The field of spintronics, for both metals and semiconductors, has been a continuous source of intellectual challenges over the past two decades. Within this field one can broadly distinguish two regimes: one where the spin-orbit coupling is weak and acts as a perturbation, and another where the spin-orbit coupling is strong. The latter regime remains one of the most theoretically difficult at a fundamental level. This award supports theoretical and computational research and education to study spin dependent transport and thermoelectric properties in complex multiband systems with strong spin-orbit coupling. The PI will focus on four research thrusts centered on fundamental physics questions that are mostly motivated by unexplained experimental phenomenology:
1) Anomalous Hall effects in multiple transport regimes. The PI will study analytically and numerically the origin of the phenomenological scaling of the anomalous Hall effect observed in the insulating regime and how the topological properties of the metallic regime transform as disorder increases.
2) Spin dynamics and spin relaxation in the strong spin-orbit coupled regime.
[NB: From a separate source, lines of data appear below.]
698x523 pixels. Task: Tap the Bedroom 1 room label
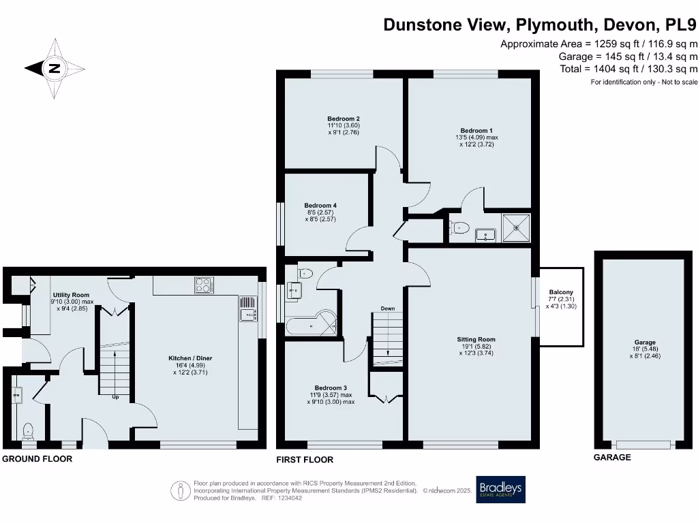475,131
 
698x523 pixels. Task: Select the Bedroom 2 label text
343,118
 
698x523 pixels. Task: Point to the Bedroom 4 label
320,206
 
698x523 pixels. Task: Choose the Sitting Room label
476,339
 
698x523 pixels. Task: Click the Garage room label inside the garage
645,343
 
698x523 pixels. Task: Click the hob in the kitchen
203,285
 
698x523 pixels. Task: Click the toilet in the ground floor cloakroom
28,430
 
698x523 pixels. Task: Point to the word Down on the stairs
387,308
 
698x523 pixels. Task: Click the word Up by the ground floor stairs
115,397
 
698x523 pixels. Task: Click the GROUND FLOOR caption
37,459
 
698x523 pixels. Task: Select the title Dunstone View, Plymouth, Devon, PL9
540,25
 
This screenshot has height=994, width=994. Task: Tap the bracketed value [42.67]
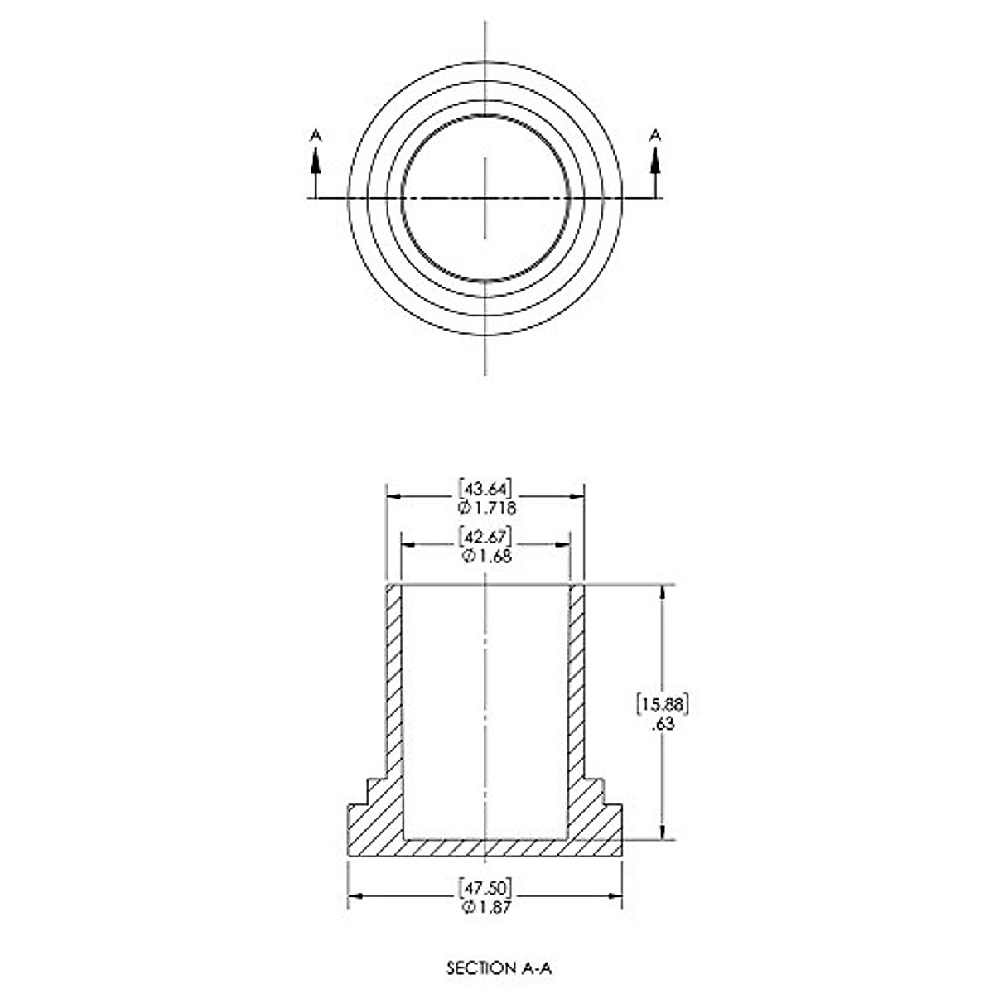pyautogui.click(x=485, y=536)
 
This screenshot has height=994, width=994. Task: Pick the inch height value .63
pyautogui.click(x=663, y=724)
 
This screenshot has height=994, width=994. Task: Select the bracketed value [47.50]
pyautogui.click(x=485, y=888)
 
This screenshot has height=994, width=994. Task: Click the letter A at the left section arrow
pyautogui.click(x=315, y=134)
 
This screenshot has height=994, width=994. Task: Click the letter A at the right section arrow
pyautogui.click(x=655, y=134)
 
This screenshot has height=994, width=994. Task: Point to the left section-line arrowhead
pyautogui.click(x=315, y=161)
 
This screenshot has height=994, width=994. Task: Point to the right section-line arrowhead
pyautogui.click(x=655, y=161)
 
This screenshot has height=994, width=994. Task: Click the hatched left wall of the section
pyautogui.click(x=393, y=679)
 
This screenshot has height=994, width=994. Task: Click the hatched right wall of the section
pyautogui.click(x=577, y=679)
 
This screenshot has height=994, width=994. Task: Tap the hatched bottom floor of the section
pyautogui.click(x=485, y=847)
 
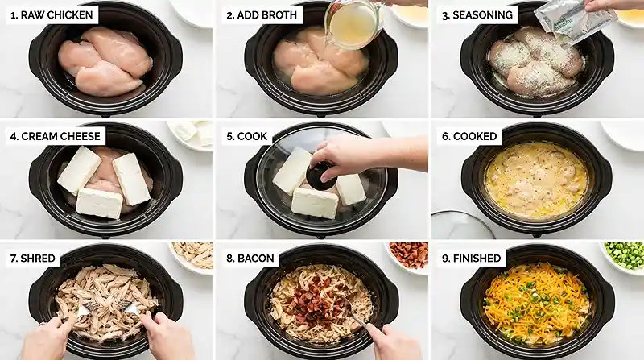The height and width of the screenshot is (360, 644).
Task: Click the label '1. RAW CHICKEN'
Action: click(52, 15)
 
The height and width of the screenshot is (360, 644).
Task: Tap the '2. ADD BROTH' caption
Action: click(263, 15)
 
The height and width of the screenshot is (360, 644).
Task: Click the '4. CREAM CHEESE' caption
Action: click(58, 136)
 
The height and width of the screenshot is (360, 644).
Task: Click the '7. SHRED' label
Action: click(34, 259)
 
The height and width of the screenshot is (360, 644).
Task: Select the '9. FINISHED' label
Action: click(473, 259)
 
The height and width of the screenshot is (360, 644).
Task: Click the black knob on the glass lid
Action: click(322, 176)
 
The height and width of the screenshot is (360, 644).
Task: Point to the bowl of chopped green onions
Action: click(624, 255)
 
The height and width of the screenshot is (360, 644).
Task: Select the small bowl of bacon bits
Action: click(408, 255)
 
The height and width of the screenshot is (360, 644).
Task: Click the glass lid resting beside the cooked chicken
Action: click(462, 226)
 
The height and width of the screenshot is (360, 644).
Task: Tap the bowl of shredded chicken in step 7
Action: click(193, 255)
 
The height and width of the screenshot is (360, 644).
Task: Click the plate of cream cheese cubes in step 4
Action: click(190, 133)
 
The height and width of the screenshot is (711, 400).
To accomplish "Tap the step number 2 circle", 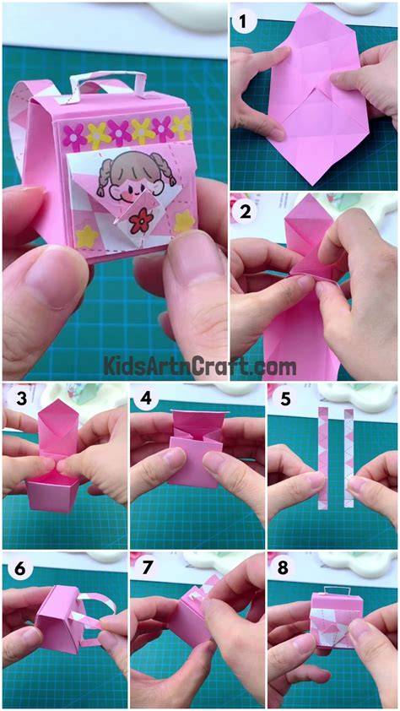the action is (245, 212).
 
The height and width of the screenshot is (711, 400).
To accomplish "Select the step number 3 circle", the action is (20, 399).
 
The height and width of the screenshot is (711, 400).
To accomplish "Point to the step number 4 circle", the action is (145, 399).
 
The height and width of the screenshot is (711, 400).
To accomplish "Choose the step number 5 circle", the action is (286, 399).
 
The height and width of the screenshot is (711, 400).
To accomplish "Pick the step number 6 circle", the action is (20, 568).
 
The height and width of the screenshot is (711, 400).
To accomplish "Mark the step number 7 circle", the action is (145, 568).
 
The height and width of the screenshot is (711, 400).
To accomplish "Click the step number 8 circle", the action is (284, 568).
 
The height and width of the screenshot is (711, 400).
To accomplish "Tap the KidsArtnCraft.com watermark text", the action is (200, 366).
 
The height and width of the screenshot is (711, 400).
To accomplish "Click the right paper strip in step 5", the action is (349, 457).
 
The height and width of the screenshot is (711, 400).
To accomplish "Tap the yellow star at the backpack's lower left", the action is (87, 237).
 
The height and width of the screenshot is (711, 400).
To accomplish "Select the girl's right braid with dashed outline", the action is (167, 169).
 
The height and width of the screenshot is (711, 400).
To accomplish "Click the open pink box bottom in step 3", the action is (51, 493).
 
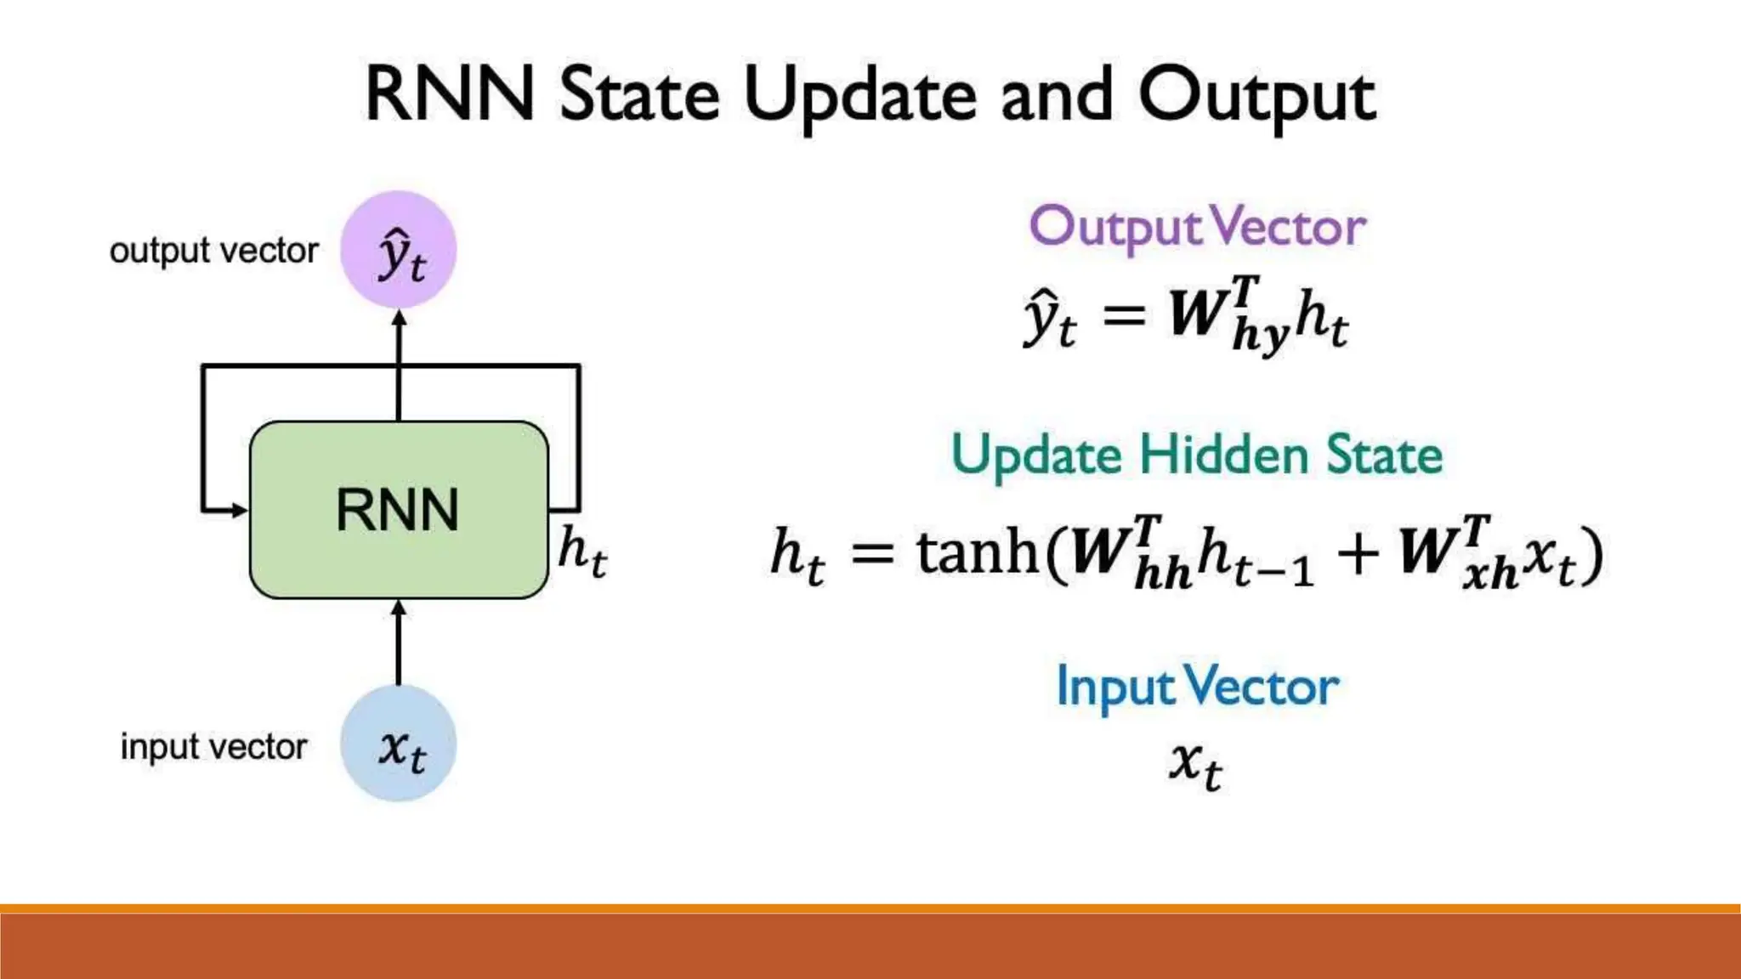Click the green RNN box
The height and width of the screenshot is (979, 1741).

The PI will study recent optical experiments demonstrating unique spin dynamics in this regime, explore these dynamics through non-equilibrium transport techniques, and connect them to spin accumulation in this regime and new electrical measurements of the spin Hall effect where spin-orbit coupling can be tuned systematically.
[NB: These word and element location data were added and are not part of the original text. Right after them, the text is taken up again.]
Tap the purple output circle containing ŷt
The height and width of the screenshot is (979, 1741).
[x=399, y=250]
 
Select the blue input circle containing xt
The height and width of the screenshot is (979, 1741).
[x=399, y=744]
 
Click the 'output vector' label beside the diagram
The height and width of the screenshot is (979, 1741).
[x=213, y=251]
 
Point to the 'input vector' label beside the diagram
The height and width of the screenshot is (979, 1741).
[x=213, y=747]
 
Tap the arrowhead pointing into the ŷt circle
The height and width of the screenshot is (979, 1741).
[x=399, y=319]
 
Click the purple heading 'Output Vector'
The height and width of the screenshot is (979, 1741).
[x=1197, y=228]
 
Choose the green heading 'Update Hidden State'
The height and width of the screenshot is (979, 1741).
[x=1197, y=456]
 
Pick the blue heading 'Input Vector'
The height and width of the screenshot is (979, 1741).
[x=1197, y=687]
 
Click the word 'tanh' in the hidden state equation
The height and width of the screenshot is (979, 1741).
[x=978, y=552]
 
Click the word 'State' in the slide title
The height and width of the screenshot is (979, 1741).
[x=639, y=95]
3) Topological thermoelectric materials and spin-dependent thermoelectric effects. The PI will explore the thermodynamic properties of topological insulators connected to the one-dimensional protected states in dislocations, as well as other spin thermoelectric transport phenomena in these materials. The primary focus will be to find schemes and arrangements in which thermoelectric efficiency can be tuned above bulk material values that are currently achieved.
4) Localization effects in diluted magnetic semiconductors. The PI will study recent experiments that seem to indicate a mixed character of the Fermi surface in these systems, and explore the effects of strong disorder and spin-orbit coupling on optical and transport phenomena near this regime.
On the educational and outreach front several graduate students and postdoctoral researchers will be trained in diverse analytical and computational techniques for the modeling of transport, optical and thermoelectric properties. They will work closely with experimental collaborators and have ample opportunities to visit them and experience an international collaboration effort. The training will help the students in any career path they may choose to take, whether it is in academia or industry. In addition, the PI will establish a website which incorporates tutorials on scientific visualization focused on spintronics and based on the open-source code Blender. An open repository of notes and base codes on spin-charge transport will be also developed.
NON-TECHNICAL SUMMARY
The field of spintronics is an emerging technology that exploits not only the electronic charge but also the intrinsic spin of the electron in solid-state devices. For both metals and semiconductors, this field has been a continuous source of intellectual challenges over the past two decades. This award supports theoretical and computational research and education to study how electrons are driven through certain materials by external fields, for example the electric field of a battery. The resulting transport property of the material reflects the way electrons move through it which may depend on how their spin, an intrinsic property of the electron, interacts with the material. The PI will study spin dependent transport properties, and electronic properties induced by thermal effects, in complex materials with the interesting property that the interaction of the spin with the material is strong. This is an exciting and intriguing frontier in the field of spintronics. The PI will focus on several research thrusts centered on fundamental physics questions that are motivated by either unexplained experimental phenomenology or new potentially transformative approaches such as the possibility of efficiently obtaining electrical currents from thermal effects (thermoelectricity) that originate from intriguing properties of the so-called "topological insulators", which conduct electricity only on their surfaces or boundaries, rather than their interior.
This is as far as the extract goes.